Critique : Le Livre de Jeremie

Vincent Julé | 17 janvier 2005
Vincent Julé | 17 janvier 2005

À travers sa jeune carrière, Asia Argento s'est imposée comme l'incarnation incontournable, et un peu branchée, d'une violence cinématographique, tant physique, morale que sociale. Déjà chez son père, Dario Argento, le maître du gallio – bien que ses derniers films tendent à prouver le contraire –, elle campait les victimes, fragiles, torturées et révoltées (Le Syndrome de Stendhal, Le Fantôme de l'Opéra). Avec son passage derrière la caméra, tout d'abord sur des courts métrages, puis sur Scarlet Diva, elle se radicalise et trouve un sujet de prédilection : elle-même et ses démons. Ainsi, son portrait de l'actrice Anna Battista, ce n'est un secret pour personne, s'inspire de ses propres expériences et se révèle au final un pamphlet narcissique et autodestructeur. Cette image d'icône trash, mi-SM mi-gothique, qui lui colle à la peau et qu'elle travaille indirectement, lui vaudra des rôles sur mesure dans Les Morsures de l'aube, La Sirène rouge ou encore xXx. D'une certaine manière, Le Livre de Jérémie ne déroge pas à la règle, puisqu'elle y interprète une mère paumée qui se prostitue sur des aires d'autoroute. Le ton est donné, et le reste est à l'avenant.

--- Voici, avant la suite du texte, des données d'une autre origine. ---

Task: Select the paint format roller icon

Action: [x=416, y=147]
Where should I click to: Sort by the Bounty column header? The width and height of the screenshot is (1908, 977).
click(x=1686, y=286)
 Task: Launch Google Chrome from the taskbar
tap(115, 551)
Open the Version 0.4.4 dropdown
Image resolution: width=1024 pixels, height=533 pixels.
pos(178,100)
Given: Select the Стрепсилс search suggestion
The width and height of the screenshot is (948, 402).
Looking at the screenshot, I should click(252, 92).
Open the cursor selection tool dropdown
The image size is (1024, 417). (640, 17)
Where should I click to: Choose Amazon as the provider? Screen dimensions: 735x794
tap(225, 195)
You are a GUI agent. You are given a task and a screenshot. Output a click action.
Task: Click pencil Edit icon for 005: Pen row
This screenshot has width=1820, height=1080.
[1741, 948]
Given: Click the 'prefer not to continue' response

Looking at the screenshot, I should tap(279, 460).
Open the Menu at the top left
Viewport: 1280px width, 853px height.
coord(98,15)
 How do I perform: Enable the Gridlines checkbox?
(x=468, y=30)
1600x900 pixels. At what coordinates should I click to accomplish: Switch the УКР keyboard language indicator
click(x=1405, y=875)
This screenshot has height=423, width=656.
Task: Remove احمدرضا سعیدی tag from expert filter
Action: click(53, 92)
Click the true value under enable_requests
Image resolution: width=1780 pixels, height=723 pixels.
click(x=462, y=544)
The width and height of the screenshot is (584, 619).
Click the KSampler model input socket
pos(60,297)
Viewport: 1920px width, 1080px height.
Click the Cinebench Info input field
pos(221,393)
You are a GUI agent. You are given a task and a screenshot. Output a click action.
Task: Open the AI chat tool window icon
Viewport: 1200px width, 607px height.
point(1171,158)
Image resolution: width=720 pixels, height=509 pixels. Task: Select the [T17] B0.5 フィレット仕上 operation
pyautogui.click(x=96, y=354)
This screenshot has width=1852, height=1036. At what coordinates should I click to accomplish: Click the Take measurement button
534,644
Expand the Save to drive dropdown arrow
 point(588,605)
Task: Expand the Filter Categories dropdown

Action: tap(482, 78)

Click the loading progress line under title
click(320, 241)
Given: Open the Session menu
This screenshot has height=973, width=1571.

En adaptant le roman autobiographique de JT Leroy, The heart is deceitful above all things, Asia Argento continue d'apporter de l'eau à son moulin : drogue, sexe, abandon, misère… Obsédée, voire habitée, par cette thématique, l'actrice-réalisatrice ne prend jamais de distance avec le matériau d'origine. Le risque est, à chaque moment, de tomber dans la vulgarité – elle en fait des tonnes dans le rôle de la mère Sarah –, ou de se vautrer dans le malsain – la scène, hallucinante, avec un Marilyn Manson méconnaissable. Pourtant, ces excès font la force, désespérée et désespérante, du film. Si elle n'atteint pas la virtuosité d'un Larry Clark (Kids, Bully, Ken Park), son cinéma est de la même veine : brut, direct, coup de poing et souvent « insupportable ». Et la jeune Italienne sait s'entourer. Au-delà des apparitions prestigieuses de Peter Fonda, Ornella Mutti et Wynona Rider, qui servent un peu d'alibi (tout comme les très talentueux Michael Pitt, Kip Pardue et Jeremy Sisto), ce sont surtout les interprètes de Jeremiah à 7 et 11 ans qui donnent une vraie crédibilité à l'œuvre et bouleversent littéralement le spectateur. Leur regard, d'une maturité et d'une dureté parfois surprenantes, hante encore après le générique de fin.